English Proficiency and Income
Seven-in-ten U.S. Asians ages 5 and older speak English proficiently. Large majorities of Japanese (84%), Filipinos (82%) and Indians (80%) spoke English proficiently in 2015. By contrast, Bhutanese (27%) and Burmese (28%) had some of the lowest rates of English proficiency.
Income inequality is rising more rapidly among Asian Americans than other minority groups, reflecting wide disparities in income among Asian origin groups.
Asian households in the U.S. had a median annual income of $73,060 in 2015, higher than the $53,600 among all U.S. households.
Only four Asian origin groups had household incomes that exceeded the national median for Asian Americans overall: Indians ($100,000), Filipinos ($80,000), and Sri Lankans and Japanese (both $74,000). By contrast, most of the other 15 origin groups were well below the national median for Asian Americans, including the two with the lowest median household incomes – Nepalese ($43,500) and Burmese ($36,000).
As with education and income, poverty rates vary widely among Asians in the U.S. Asians overall had a poverty rate of 12.1% in 2015, three percentage points lower than the U.S. poverty rate (15.1%). Bhutanese (33.3%) and Burmese (35.0%) had the highest poverty rates among all Asian origin groups – more than twice the national average and more than four times the poverty rates among Filipinos and Indians (both 7.5%).
Immigration and Naturalization
Immigrants make up a higher share of some Asian origin groups than others. Among all Asians in the U.S., nearly six-in-ten were foreign-born in 2015, significantly larger than the immigrant share among Americans overall (13%) and other minority groups that same year.
Some Asian groups arrived as immigrants more recently than others. For instance, 85% of Burmese in the U.S. are foreign-born, and many of them came as refugees starting in 2007. Eight-in-ten Burmese immigrants (81%) have been in the country for ten years or less.
But not all U.S. Asian groups have high foreign-born shares. For instance, the first Japanese immigrants came to the U.S. in the 19th century as plantation workers in what is now the state of Hawaii. More recently, fewer Japanese immigrants have arrived in the U.S. compared with other Asian origin groups. This history is reflected in the low share of Japanese Americans who are immigrants (27%).

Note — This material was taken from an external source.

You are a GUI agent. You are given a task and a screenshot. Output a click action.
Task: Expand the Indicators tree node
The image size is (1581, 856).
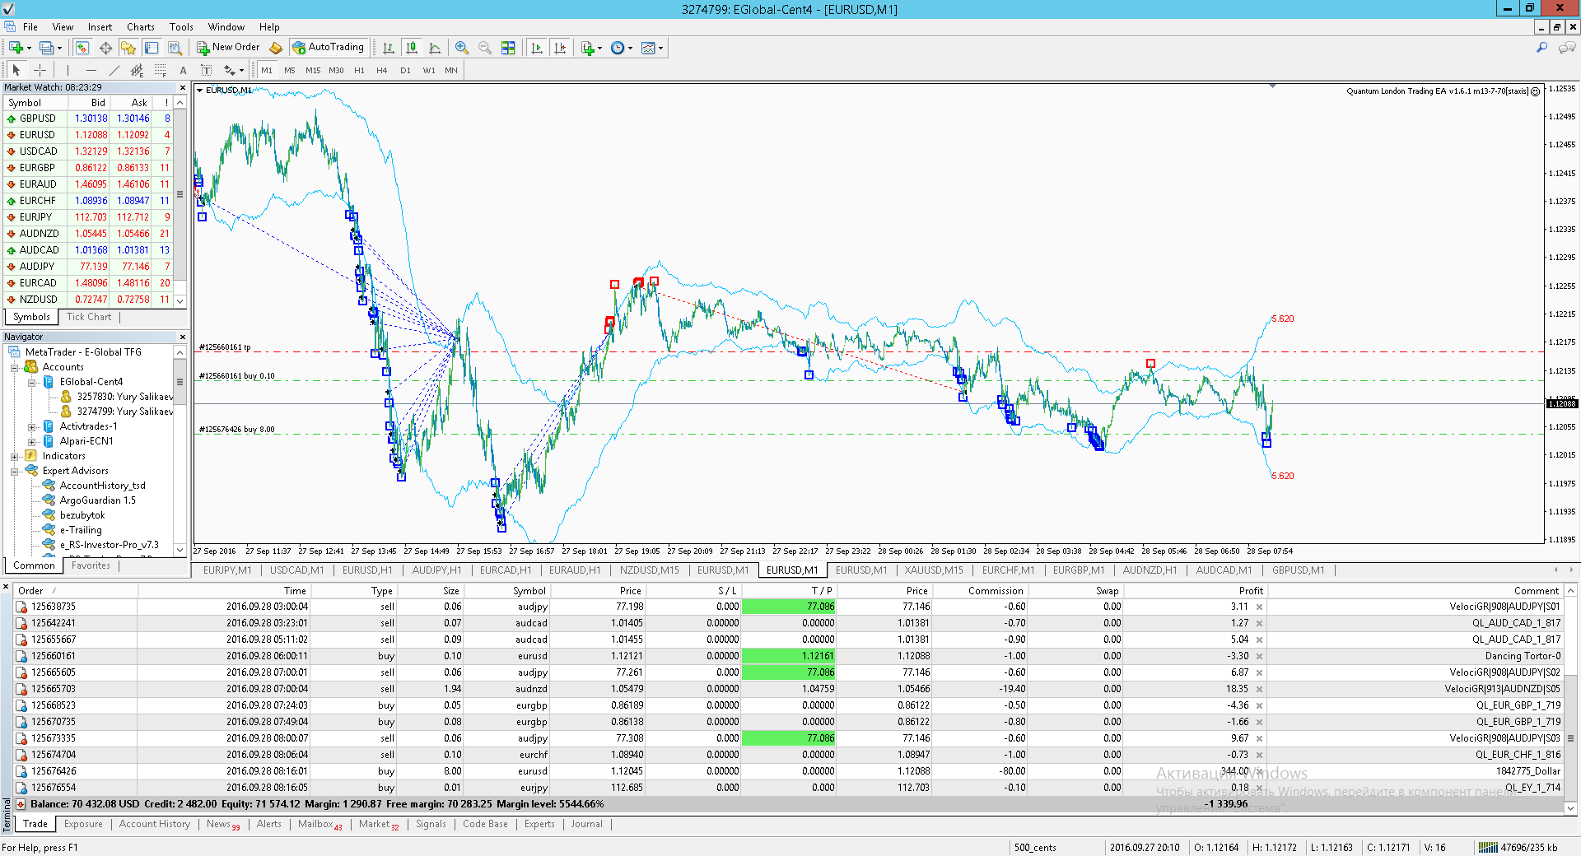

Additionally, among Japanese immigrants, two-thirds (64%) have been in the country for more than ten years.
Among Asian immigrants, 58% have become U.S. citizens, though naturalization rates vary widely. Nearly eight-in-ten Hmong and Vietnamese immigrants are U.S. citizens (77% and 75%), the highest shares among U.S. Asian groups. Differences in naturalization rates reflect how long immigrants have lived in the U.S. Large numbers of Vietnamese and Hmong arrived in the U.S. as refugees starting in the 1970s and have had more time to naturalize. By contrast, many Bhutanese have arrived in the U.S. as refugees beginning in 2008 (98% of Bhutanese immigrants have been in the U.S. for ten years or less), and only 6% have naturalized, the lowest share of any group.
Election of 2020
The population of Asians eligible to vote will reach an estimated 11 million in 2020, which is more than double the 5 million who were eligible to vote in 2000, accounting for 5% of next year’s electorate. Generation Z eligible voters (people ages 18 to 23 in 2020) are expected to be 4% Asian or Pacific Islander.
The Asian American electorate has often been overlooked in minority voter turnout analyses. Asian Americans are poised to make their voices heard in 2020, and they are an essential consideration in swing states and districts.